In [3]:
'''ShuffleNet in PyTorch.

See the paper "ShuffleNet: An Extremely Efficient Convolutional Neural Network for Mobile Devices" for more details.
'''
import torch
import torchvision
import torchvision.datasets as datasets
import torchvision.transforms as transforms
from torch.utils.data import DataLoader
import torch.nn as nn
import torch.nn.functional as F
import torch.optim as optim

# Prepare Data

In [9]:
batch_size = 64
transform=transforms.Compose([transforms.ToTensor(),transforms.Normalize((0.5,0.5,0.5),(0.5,0.5,0.5))])
train_data = datasets.CIFAR10(root = '../dataset/cifar',download=True,train=True,transform=transform)
train_loader = DataLoader(train_data,batch_size=batch_size,shuffle=True)
test_data = datasets.CIFAR10(root='../dataset/cifar',download=True,train=False,transform=transform)
test_loader = DataLoader(test_data,batch_size=batch_size,shuffle=False)

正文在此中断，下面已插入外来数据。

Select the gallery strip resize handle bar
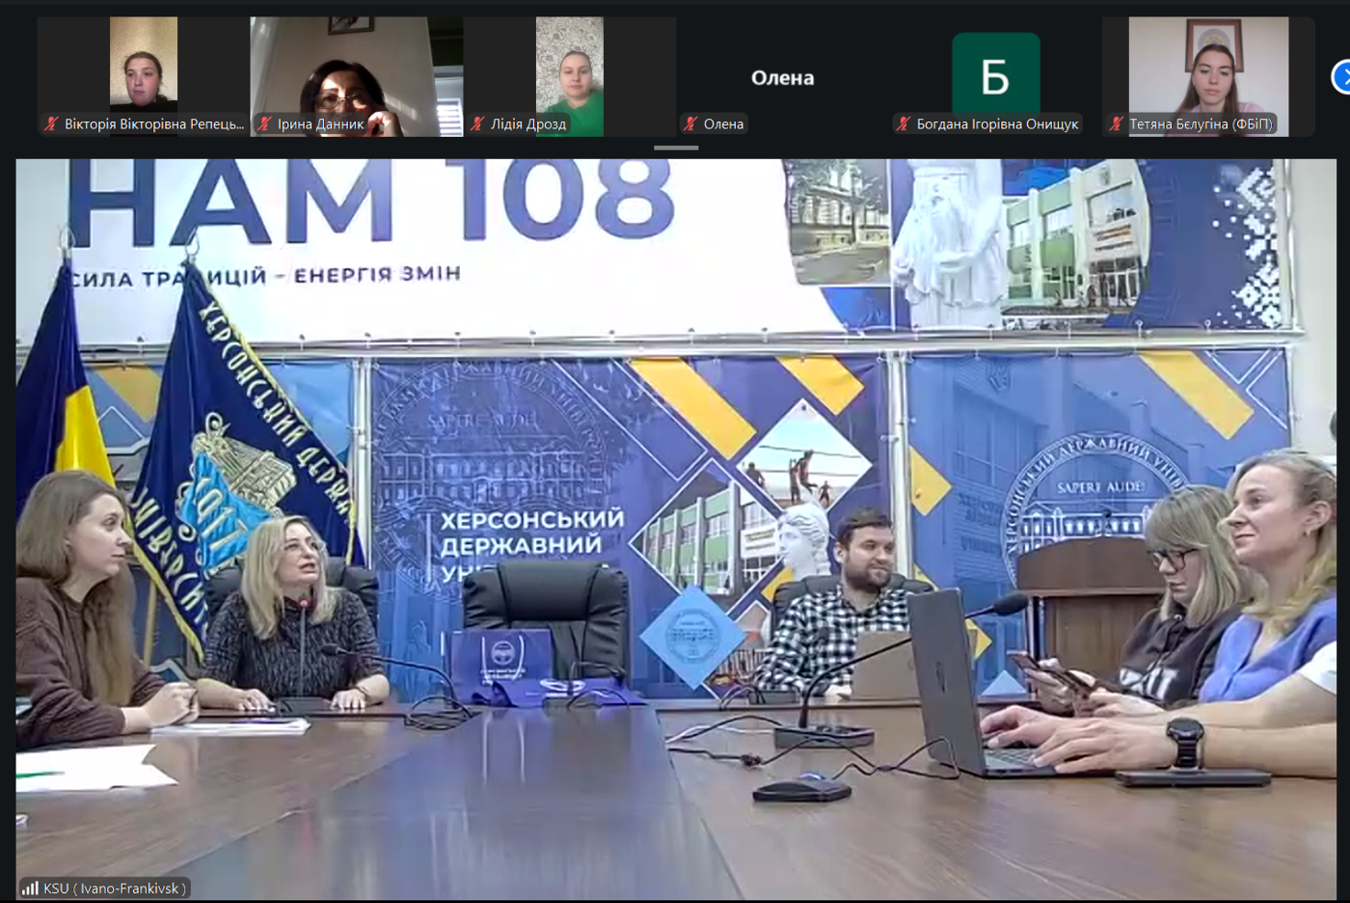 [676, 148]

Files already downloaded and verified
Files already downloaded and verified


# Design Model

In [10]:
# 可以用于处理大小为32*32的彩色图片，将图片分成10类
class ShuffleBlock(nn.Module):
    def __init__(self, groups):
        super(ShuffleBlock, self).__init__()
        self.groups = groups

    def forward(self, x):
        '''Channel shuffle: [N,C,H,W] -> [N,g,C/g,H,W] -> [N,C/g,g,H,w] -> [N,C,H,W]'''
        N,C,H,W = x.size()
        g = self.groups
        # 维度变换之后必须要使用.contiguous()使得张量在内存连续之后才能调用view函数
        return x.view(N,g,int(C/g),H,W).permute(0,2,1,3,4).contiguous().view(N,C,H,W)

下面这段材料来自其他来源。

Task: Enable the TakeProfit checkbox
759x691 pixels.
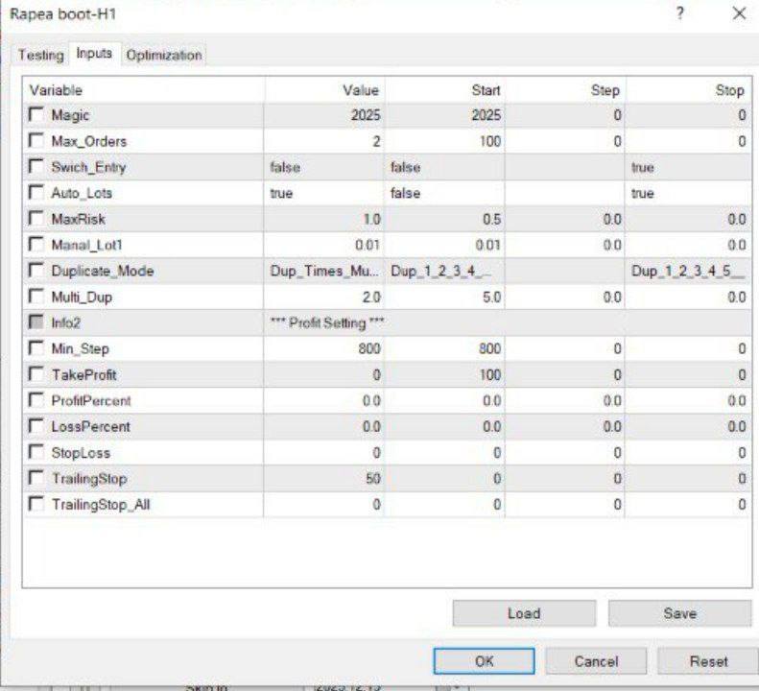Action: click(x=36, y=374)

class Bottleneck(nn.Module):
    def __init__(self, in_planes, out_planes, stride, groups):
        super(Bottleneck, self).__init__()
        self.stride = stride

        # bottleneck层中间层的channel数变为输出channel数的1/4
        mid_planes = int(out_planes/4)


        g = 1 if in_planes==24 else groups
        # 作者提到不在stage2的第一个pointwise层使用组卷积,因为输入channel数量太少,只有24
        self.conv1 = nn.Conv2d(in_planes, mid_planes,
                               kernel_size=1, groups=g, bias=False)
        self.bn1 = nn.BatchNorm2d(mid_planes)
        self.shuffle1 = ShuffleBlock(groups=g)
        self.conv2 = nn.Conv2d(mid_planes, mid_planes,
                               kernel_size=3, stride=stride, padding=1,
                               groups=mid_planes, bias=False)
        self.bn2 = nn.BatchNorm2d(mid_planes)
        self.conv3 = nn.Conv2d(mid_planes, out_planes,
                               kernel_size=1, groups=groups, bias=False)
        self.bn3 = nn.BatchNorm2d(out_planes)

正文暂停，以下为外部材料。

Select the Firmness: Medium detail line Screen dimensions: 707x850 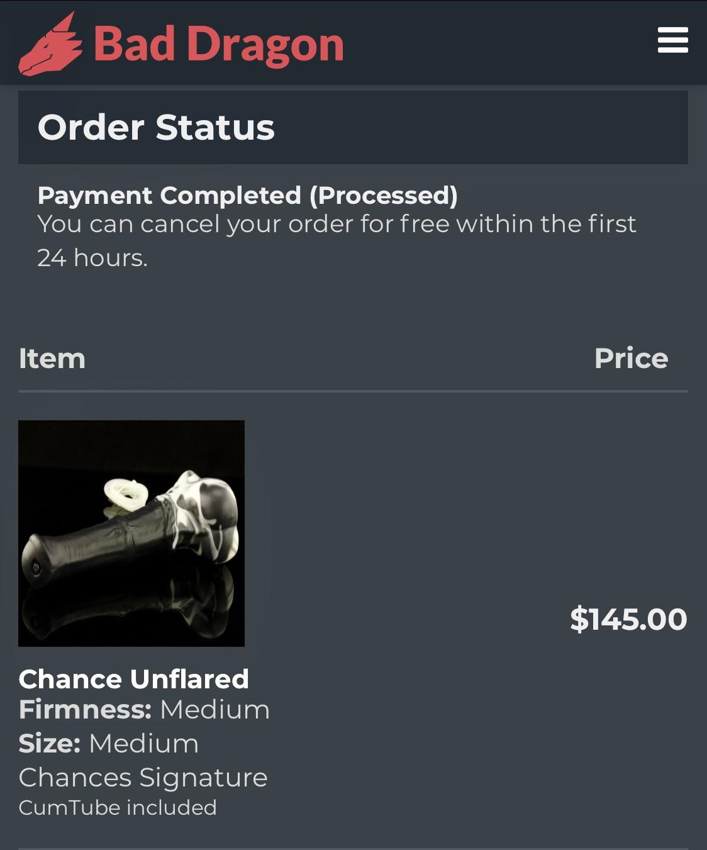(145, 710)
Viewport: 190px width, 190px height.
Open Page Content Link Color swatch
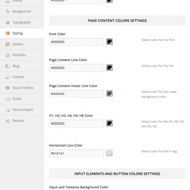point(109,67)
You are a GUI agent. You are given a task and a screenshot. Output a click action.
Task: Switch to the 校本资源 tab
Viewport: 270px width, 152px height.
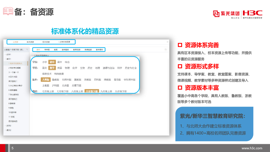click(x=46, y=42)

        self.shortcut = nn.Sequential()
        if stride == 2:
            self.shortcut = nn.Sequential(nn.AvgPool2d(3, stride=2, padding=1))

    def forward(self, x):
        out = F.relu(self.bn1(self.conv1(x)))
        out = self.shuffle1(out)
        out = F.relu(self.bn2(self.conv2(out)))
        out = self.bn3(self.conv3(out))
        res = self.shortcut(x)
        out = F.relu(torch.cat([out,res], 1)) if self.stride==2 else F.relu(out+res)
        return out


class ShuffleNet(nn.Module):
    def __init__(self, cfg):
        super(ShuffleNet, self).__init__()
        out_planes = cfg['out_planes']
        num_blocks = cfg['num_blocks']
        groups = cfg['groups']

        self.conv1 = nn.Conv2d(3, 24, kernel_size=1, bias=False)
        self.bn1 = nn.BatchNorm2d(24)
        self.in_planes = 24
        self.layer1 = self._make_layer(out_planes[0], num_blocks[0], groups)
        self.layer2 = self._make_layer(out_planes[1], num_blocks[1], groups)
        self.layer3 = self._make_layer(out_planes[2], num_blocks[2], groups)
        self.linear = nn.Linear(out_planes[2], 10)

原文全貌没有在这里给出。